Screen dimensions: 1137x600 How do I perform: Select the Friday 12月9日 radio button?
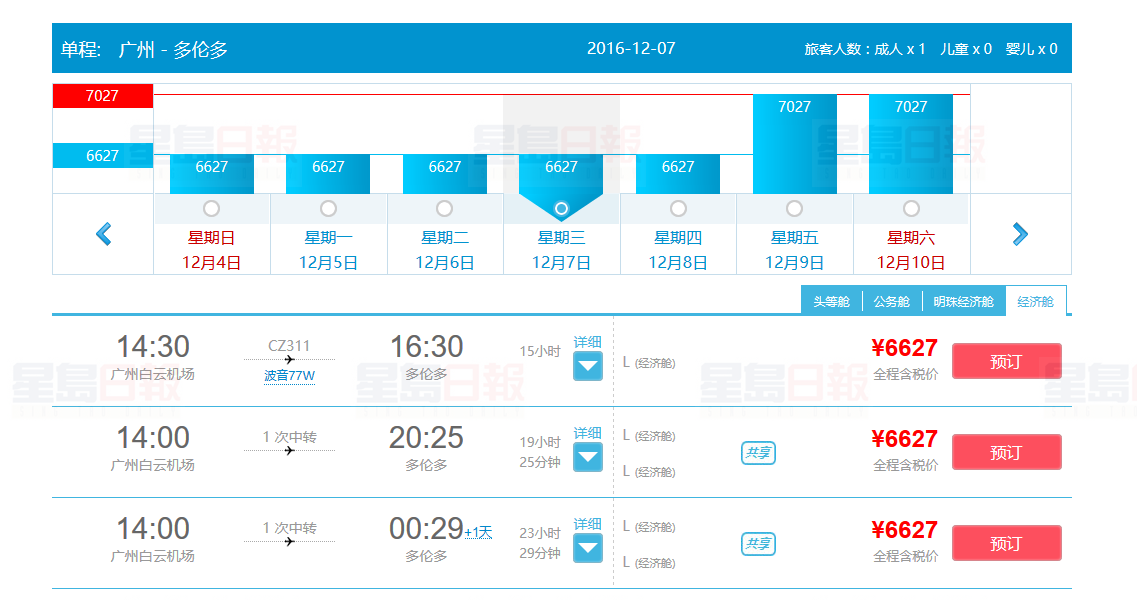794,208
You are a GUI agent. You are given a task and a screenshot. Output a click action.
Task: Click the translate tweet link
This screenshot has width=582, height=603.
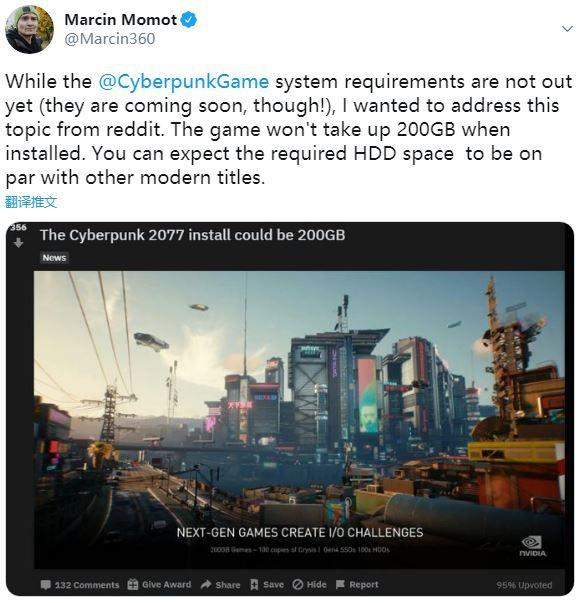31,202
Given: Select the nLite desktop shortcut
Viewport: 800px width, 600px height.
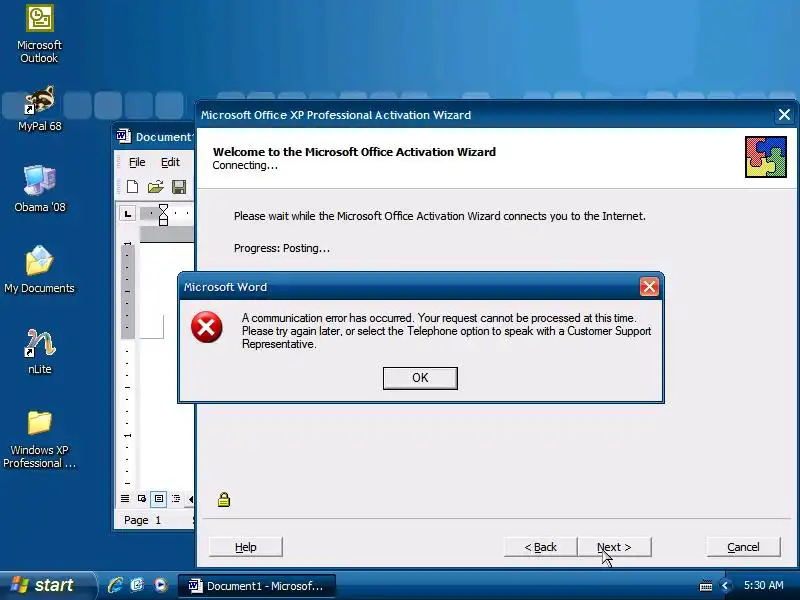Looking at the screenshot, I should [39, 352].
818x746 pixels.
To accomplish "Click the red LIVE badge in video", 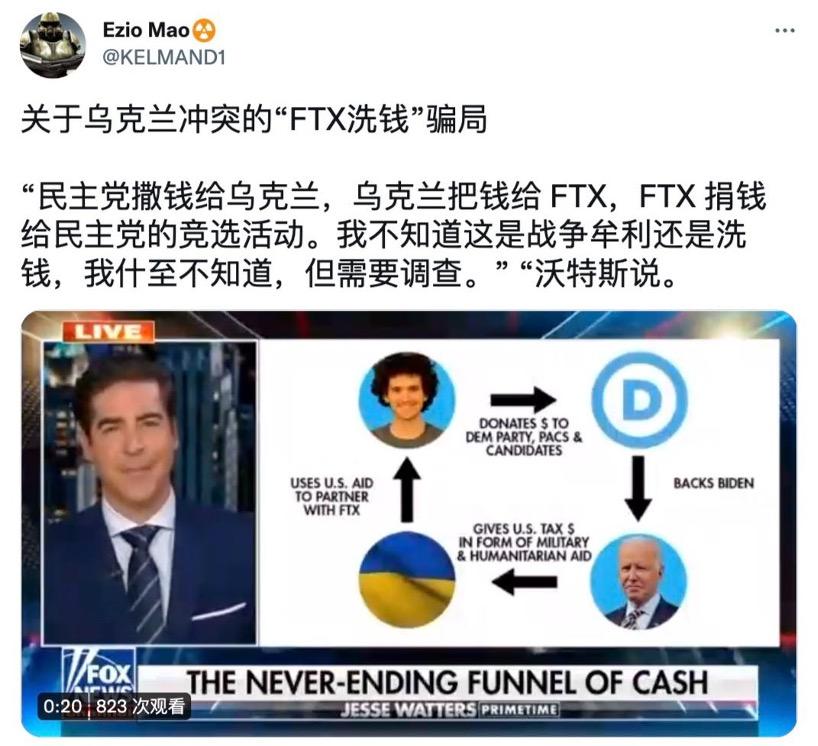I will [x=109, y=332].
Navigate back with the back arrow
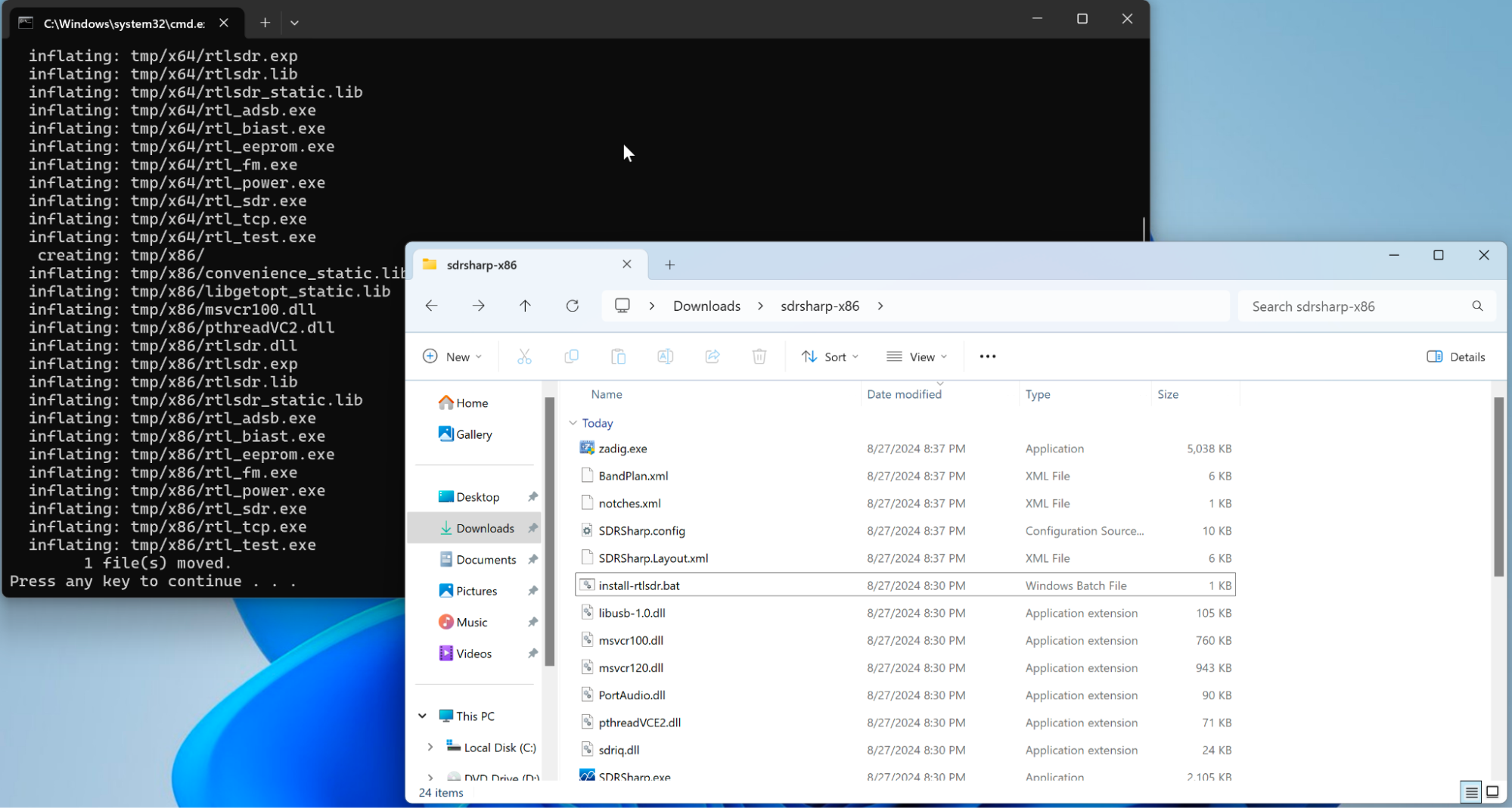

######

[Problem requirements]: Begin at the first line of the entries and stop after the line holding "Given: Select the nLite desktop shortcut"; repeat those lines exactly, but not the pictures.

[Response box]:
Screen dimensions: 1137x600 How do I perform: Select the Friday 12月9日 radio button?
794,208
You are a GUI agent. You are given a task and a screenshot. Output a click action.
Task: Click the translate tweet link
This screenshot has width=582, height=603.
31,202
Given: Select the nLite desktop shortcut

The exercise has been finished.